Tão cedo, tão tarde,

Leva-me o tempo...

O mar se estende,

Sempre o mar,

Para onde meus olhos

Se desprendem,

Veleiros silenciosos,

A buscar quem não conhecem,

Mas que talvez pudessem amar.

 

Como se há de vislumbrar

A estrela a seguir?

Como saber

Por que se há de navegar?

E eu,

Como serei capaz de me dizer

Que meu coração é só

Uma ilha perdida nesse mar?

 

E o sol,

Ah, o sol!

O sol não surgiu, ou já se pôs.

Tão cedo, tão tarde,

Tanto faz...

Brancos pássaros,

De asas lânguidas,

Displicentes como as ondas

Que parecem nelas mesmas se afogar.

 

Tudo é tão pleno,

Tão certo parece tudo,

E tão plena é a incerteza de tudo

Que talvez, um dia,

E nunca será tarde,

Surjam, silenciosos no mar,

Dois outros veleiros,

O amor em olhos desconhecidos,

Que haverão, enfim, de me encontrar.

 

Espanto
Espanto

 

 

O que é isto

Que sinto e não sei,

Que uiva,

E me esmaga,

Que gela

E me cega,

E me espanta,

E me dói?

 

O que é isto

Que excrucia meu peito,

Que arde

E me prostra,

Que grita e me espanca,

E me abusa,

E me rói?

 

O que é isto

Que me quer e me afoga,

Que me embala e me lambe,

Que me inunda de gozo,

E me beija,

E me encanta,

E me constrói?

 

O que é isto, tão longe, tão perto,

Tão certo e incerto,

Tão tudo, tão nada,

Que sei existir

E, não sei como, nasceu?

O que é isto?
Sou eu.

 

Valsa lenta
Valsa lenta
 

 

...e havia também a filha da vizinha.

Doze anos, três menos que eu, portanto.

Magrela, ligeiramente estrábica, usava óculos.

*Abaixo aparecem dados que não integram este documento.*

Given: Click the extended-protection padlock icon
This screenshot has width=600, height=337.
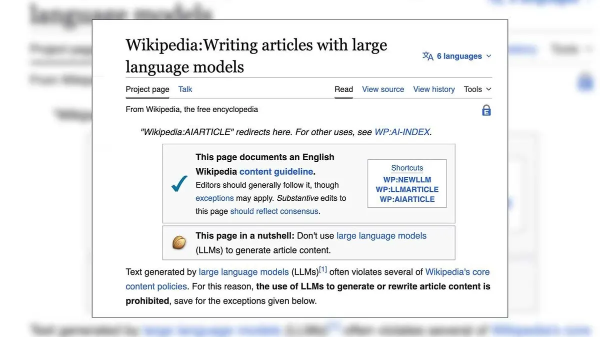Looking at the screenshot, I should (x=486, y=110).
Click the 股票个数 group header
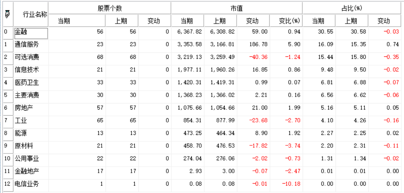Screen dimensions: 404x193 (x=110, y=8)
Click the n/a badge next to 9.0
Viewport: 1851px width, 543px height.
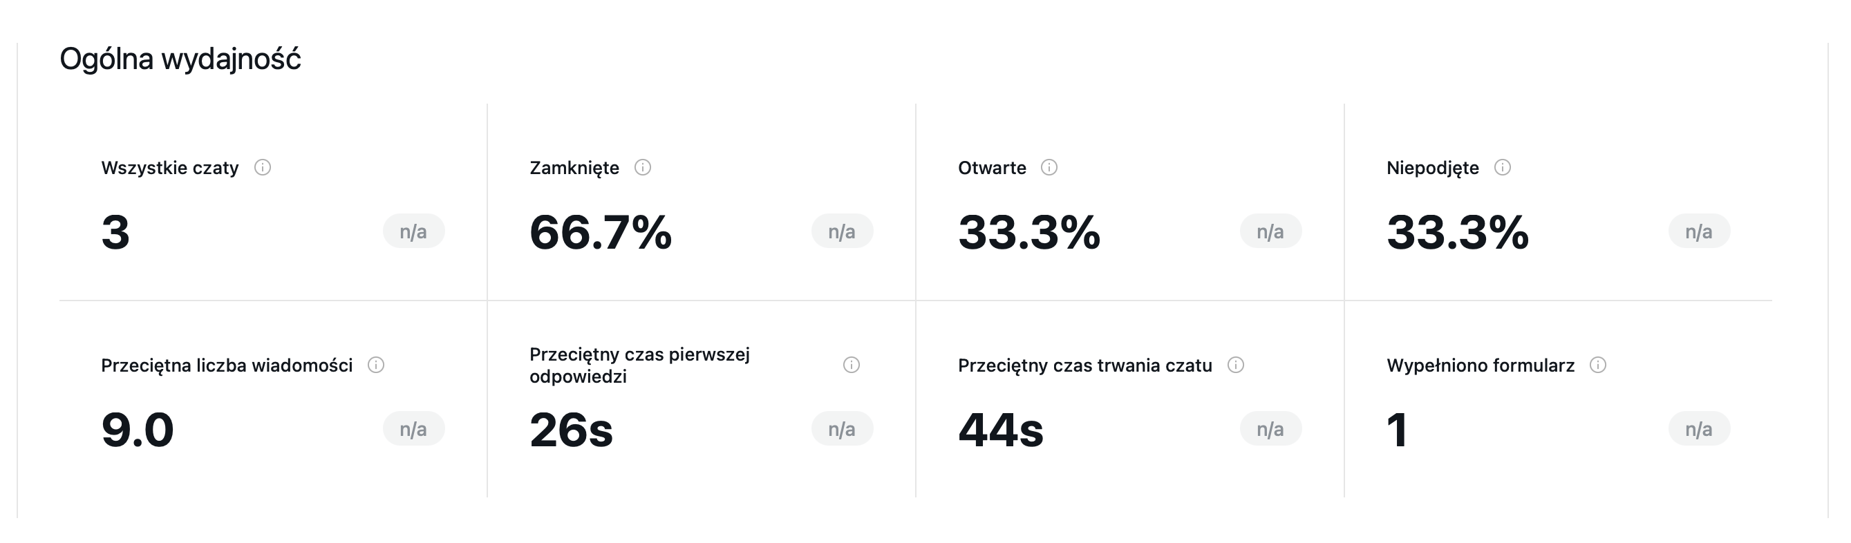(x=414, y=429)
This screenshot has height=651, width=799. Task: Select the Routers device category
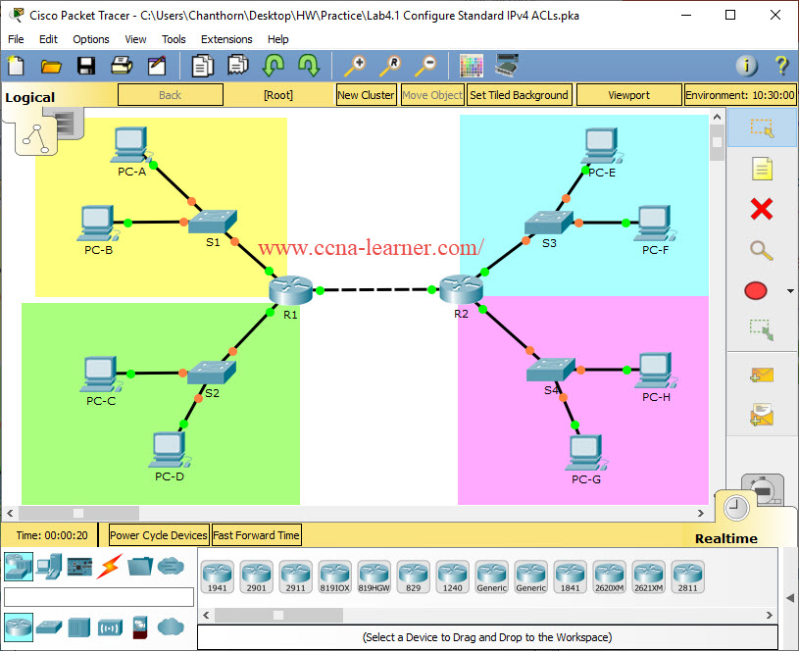click(19, 627)
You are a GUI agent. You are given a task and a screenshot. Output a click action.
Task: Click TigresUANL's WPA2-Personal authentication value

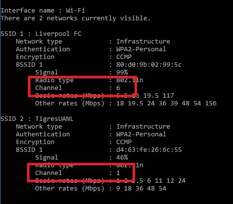141,134
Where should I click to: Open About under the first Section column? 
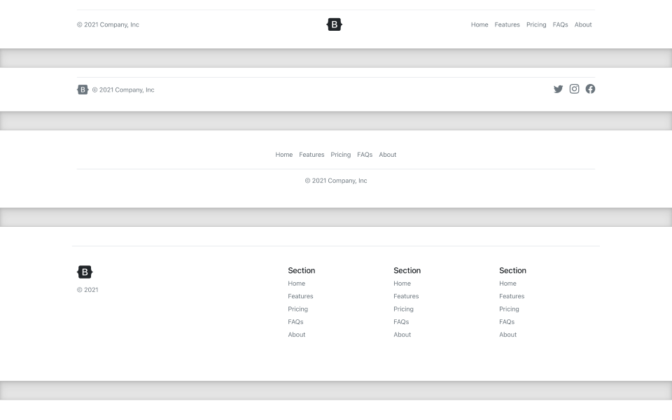(296, 335)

Fazia tudo às pressas, tropeçava na escada,

Corria de bicicleta, estudava piano.

Os apartamentos eram pequenos,

Eu ficava ouvindo da sala.

Seus dedos ágeis não ligavam para os andamentos

E a valsa lenta de Delibes percorria o teclado

Como uma ginasta saltitante.

“Mais lento”, eu gritava,

Ela ria e no dia seguinte

Tocava ainda mais rápido.

Mas elas se mudaram

E o tempo passou, muito tempo.

Encontrei-a um dia. Casara-se,

Tivera filhos, abandonara o piano.

Deu-me dois beijinhos e se despediu,

Estava com pressa. Nisso era a mesma.

Mas como a vida é incompreensível,

Aquela foi a última vez que a vi.

Dois anos depois, vim a saber,

Uma artéria traiçoeira

Rompeu-se em seu cérebro

E ela subitamente morreu.

Tinha-lhe afeto

E o som estouvado daquele piano

Ainda persiste,

Mas desde então e para sempre

A valsa lenta de Delibes

Tornou-se para mim

Uma valsa triste.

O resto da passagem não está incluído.